I got my one or two awards each year, but the glow was always short lived. The pressure would be on to top it next year.

My perspective has changed.

I won’t lie: Getting awards today doesn’t suck. I have one in my office from my current job and I’m proud of it. I’m proud of it because I wasn’t trying to earn it. I was just doing my job and enjoying it. I wasn’t obsessed about pleasing my masters. I just did what felt right. That made winning it a lot sweeter.

But the bigger point is that I really don’t care about awards anymore. If I get them then great. But I’m never again working myself into a stupor over trying to win one.

It’s just not worth it for pieces of glass and plastic.

I recently thought of breaking the awards from the last job as a sort of exorcism. I decided that would be immature and foolish. In the end, whatever my emotions were back then, they gave me those awards because they liked my work. They didn’t have to do that.

And despite my frame of mind back then, the folks at TechTarget were always good to me. The job I’m in now is so much better, but part of it is my own change in attitude.

So the awards will stay where they are, on the side table of my work area at home.

To Those Who Lost Their Newspaper Jobs

Sad to hear that some old friends lost their jobs at the local daily newspapers they labored at for years. People I know at The Eagle-Tribune, Salem News, Newburyport Daily News and Gloucester Daily Times were hit.

Mood music:

[youtube http://www.youtube.com/watch?v=7B–3cId-YE&fs=1&hl=en_US&rel=0]

A few years ago, I would have seen this as an evil company sticking it to good people who gave their best years and efforts to the machine. I don’t see it that way anymore.

I’m lucky because, so far, I haven’t been cut by the layoff buzz saw. But I’ve seen it happen to others. It’s easy to be angry with the people who do the laying off, but I know enough managers at this point to know that this is brutally hard for them, too. I have friends at different companies who had to decide who to let go of, and the process cut them to the core. No one wants to kick good talent out the door, and there’s a lot of survivor’s guilt.

Of course, there are big corporations that are much more heartless about layoffs, but for the smaller guys it’s hell.

So I’m not angry. I have no right to be anyway, because I haven’t worked for these newspapers for years. I have no clue about  what went into the decision to let people go.

I’m just sad for those affected.

But I’m hopeful for them at the same time.

This sort of thing is hell, but it’s never the end. For some, it’s the start of something much, much better. I’ve been in jobs that depleted me body and soul. There were days at one company where getting laid off would have come as a relief — until it came time to figure out how to put food on the table. It’s complicated, though, because I was coming apart at the seams in those jobs and it was nobody’s fault but mine.

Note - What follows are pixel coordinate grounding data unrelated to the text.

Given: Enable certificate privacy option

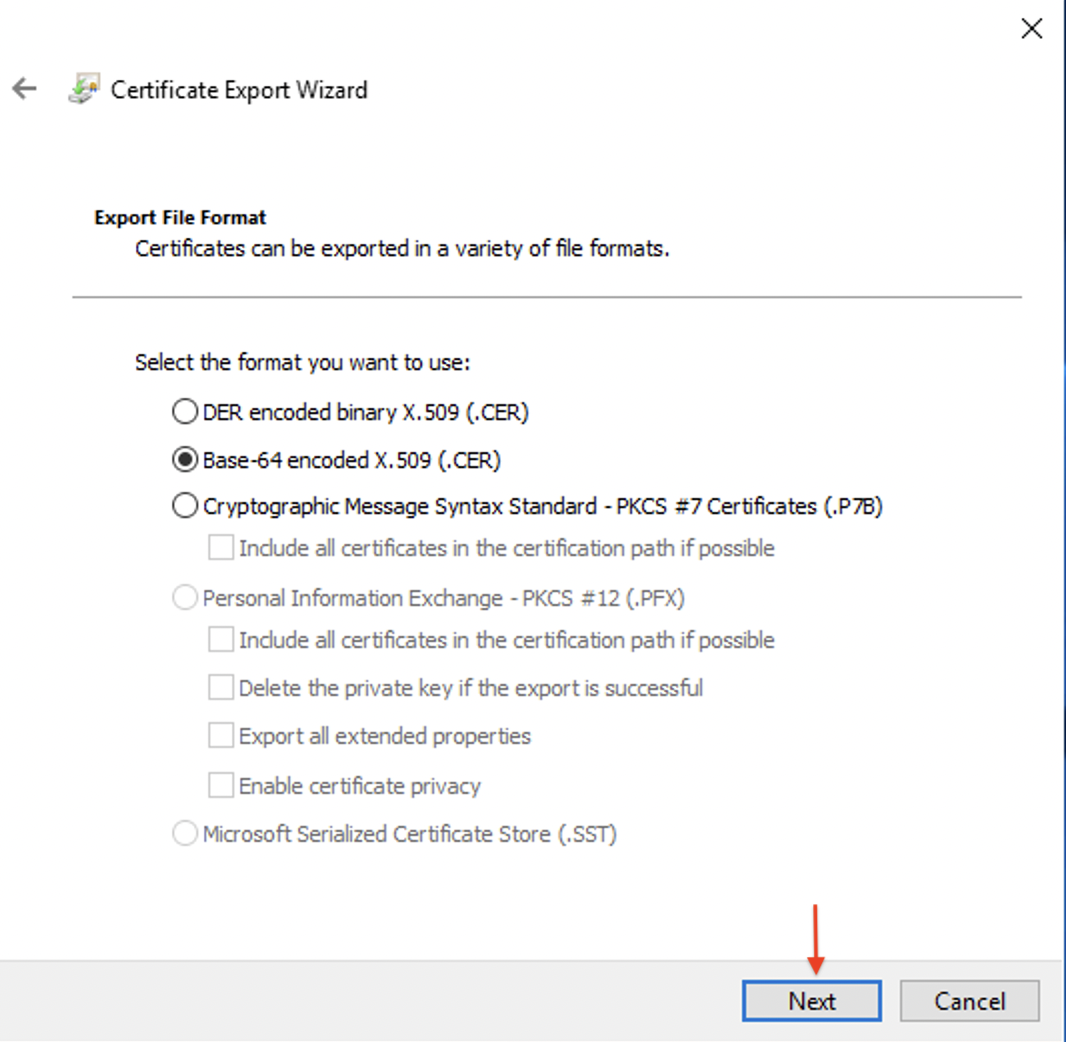Looking at the screenshot, I should pos(220,785).
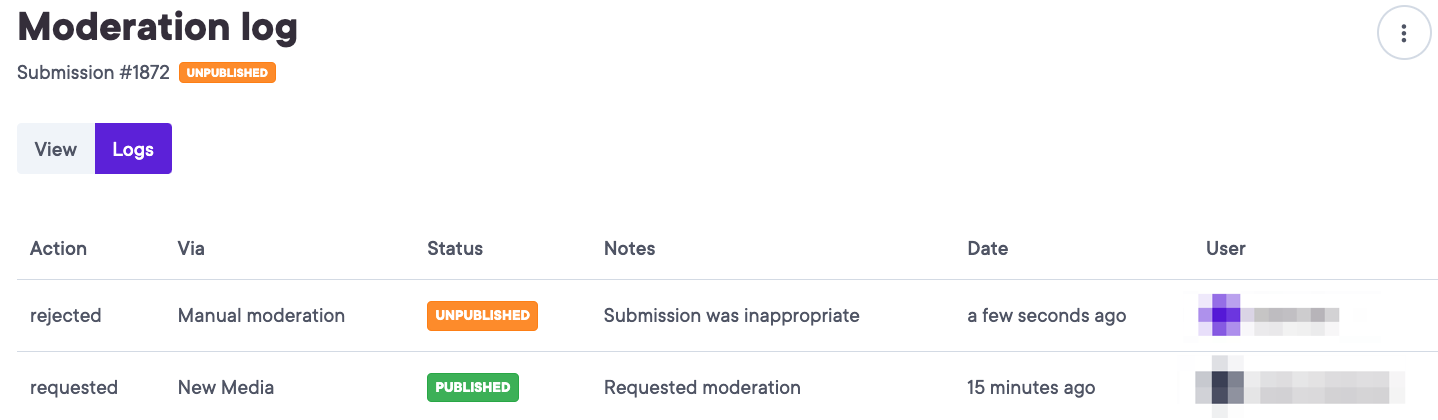Click the Notes column header
Screen dimensions: 1438x420
click(629, 248)
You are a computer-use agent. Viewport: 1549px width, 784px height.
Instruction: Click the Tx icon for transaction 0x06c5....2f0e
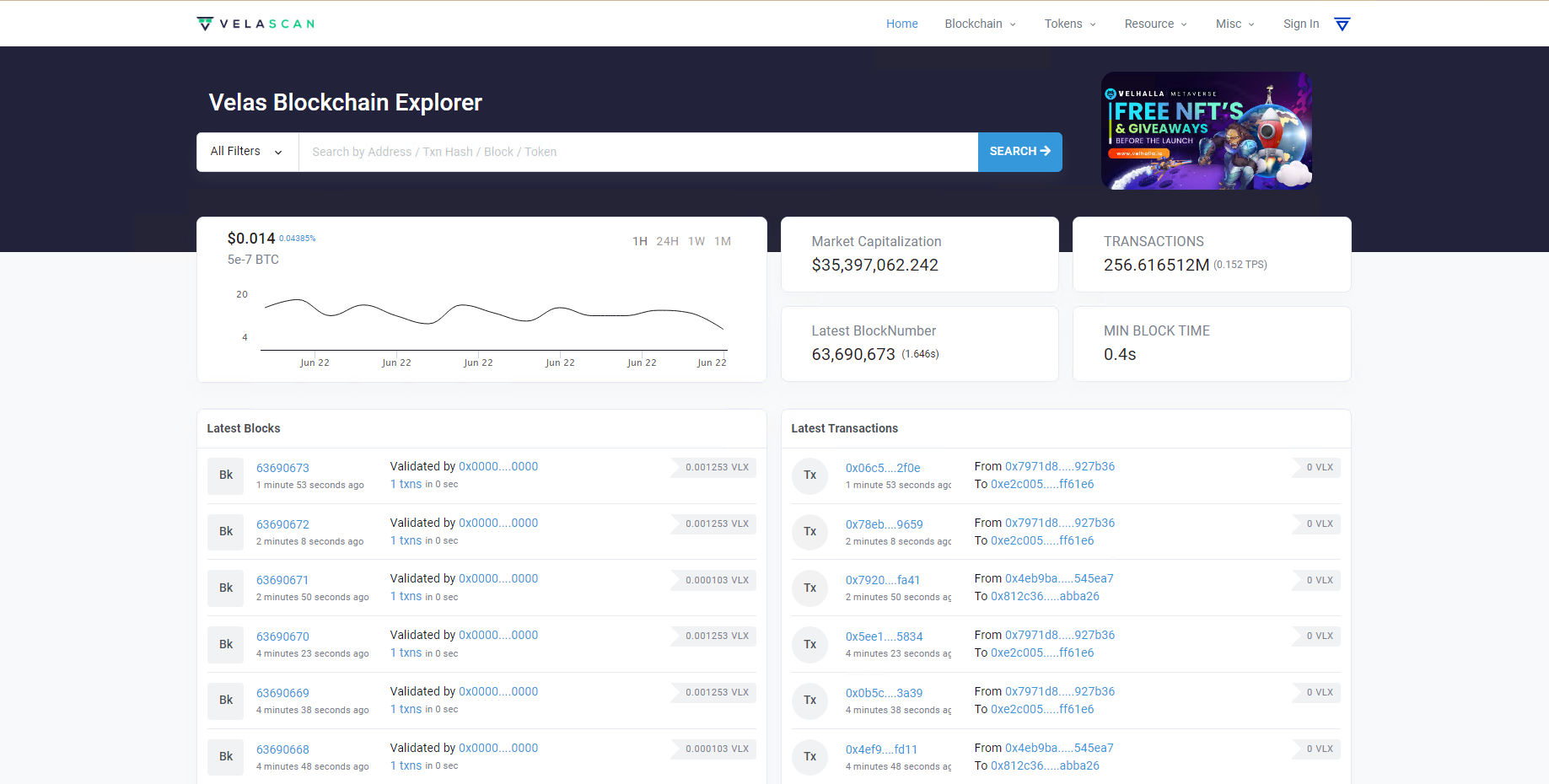[x=809, y=475]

I only know that back then I couldn’t imagine ever finding a new job, especially a job I’d be happy in. So I stayed with it and carried on like an asshole.

Today, I have a job that I love, so things do change.

To my friends who lost their jobs, I pray it’ll be the same for you.

The good news is that one way or another, these things have a way of working themselves out. We just have to keep a cool head along the way. Of course, that’s a lot easier said than done, and it’s never been one of my better skills.

I’ve also learned that there’s life after newspapers for a journalist. Most of what I do is online, and most of the newer publications emphasize online content over print. My own news consumption is now exclusively online. Print may be a dying product, but editing and journalism is alive and well. It’s just different now. If you’re willing to embrace the change, good things can follow.

That’s my personal observation, anyway. 

Knowing some of the newly laid off people as I do, I know they’re going to land on their feet, because that’s who they are.

I also know that some of the people who did the laying off can become valuable allies as you search for the next thing. They want you to be OK. Most of them do, anyway.

I wish you all the very best. Good luck.